Действительно, около Кузмина какой-то чрезвычайно добрый и надёжный среди всех бурь Серебряного века мир. Если взять поэзию Серебряного века в целом, она тревожна, полна ощущением апокалипсиса, полна тревоги тайной. Кузмин на этом фоне полон радости, вот это самое в нём удивительное, даже в самом трагическом стихотворении «И мы, как Меншиков в Берёзове, читаем Библию и ждём» есть какая-то идиллическая, кроткая смиренность, какая-то покорность судьбе. Может быть, это гармоническое миросозерцание проистекало отчасти от того, что композиторское в нём было сильнее поэтического. Он всегда слышал какую-то гармонию мира.
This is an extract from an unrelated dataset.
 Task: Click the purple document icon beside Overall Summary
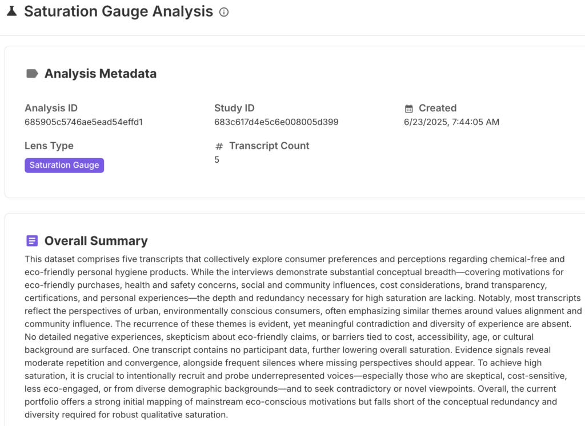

«Александрийские песни» породили множество довольно ярких подражаний. Они ввели в русскую поэзию XX века тему Востока с его безусловной гармонией, и главное, как ни странно, с отсутствием времени, потому что действительно время в поэзии Кузмина как бы не движется. Между Александрией I века и XX века нет никакой принципиальной разницы. Всё то же самое, люди те же самые. И вот эта александрийская мудрость (он всё время повторяет, что Александрия – мудрый город) как раз и заключается в том, чтобы время игнорировать, не бояться его, существовать в нём органически. Нужно сказать, что в большинстве текстов удивительное современное звучание. Вот оно, пожалуйста:

Когда я тебя в первый раз встретил,
не помнит бедная память:
утром ли то было, днём ли,
вечером, или позднею ночью.
Только помню бледноватые щёки,
серые глаза под тёмными бровями
и синий ворот у смуглой шеи,
и кажется мне, что я видел это
                    в раннем детстве,
хотя и старше тебя я многим.

Кстати, по большому счёту совершенно неважно, к мужчине или к женщине обращены эти стихи. Так оно и звучит, потому что как настоящая мудрость не видит внешних примет, так и настоящая любовь не различает ни возраста, ни пола. «Александрийские песни» стирают абсолютно все границы.

Ты – как у гадателя отрок:
всё в моём сердце читаешь,
все мои отгадываешь мысли,
все мои думы знаешь,
но знанье твоё тут не велико
и не много слов тут и нужно,
тут не надо ни зеркала, ни жаровни:
в моём сердце, мыслях и думах
всё одно звучит разными голосами:
«люблю тебя, люблю тебя навеки!»

Это, как ни странно, продолжение, конечно, пушкинской традиции, потому что это именно Пушкин с его миром и гармонией, которые совершенно не отменяют его внутренней трагедии. Эти трагедии случаются, но на фоне мировой гармонии это всё довольно ничтожно. Мы все понимаем, что мир в основе своей гармоничен и прекрасен. Конечно, Кузьмин наследует не только «Песням западных славян» с их замечательными дольниками. В основном он наследует ещё и поздней анакреонтической лирике Пушкина: «Мы сдвоились меж собой, / Мы точь-в-точь двойной орешек / Под единой скорлупой». Интонация та же самая, интонация радостной близости и уюта. То, что эта пушкинская анакреонтика нашла в Кузмине единственного продолжателя, особенно радостно, потому что русская поэзия с радостью почти не работает. Сплошная печаль и тоска. «И Музе я сказал: «Гляди! Сестра твоя родная!», – говорит Некрасов, глядя на избиваемую крестьянку. А Музу Кузмина никто не бьёт, она порхает себе и цветы нюхает.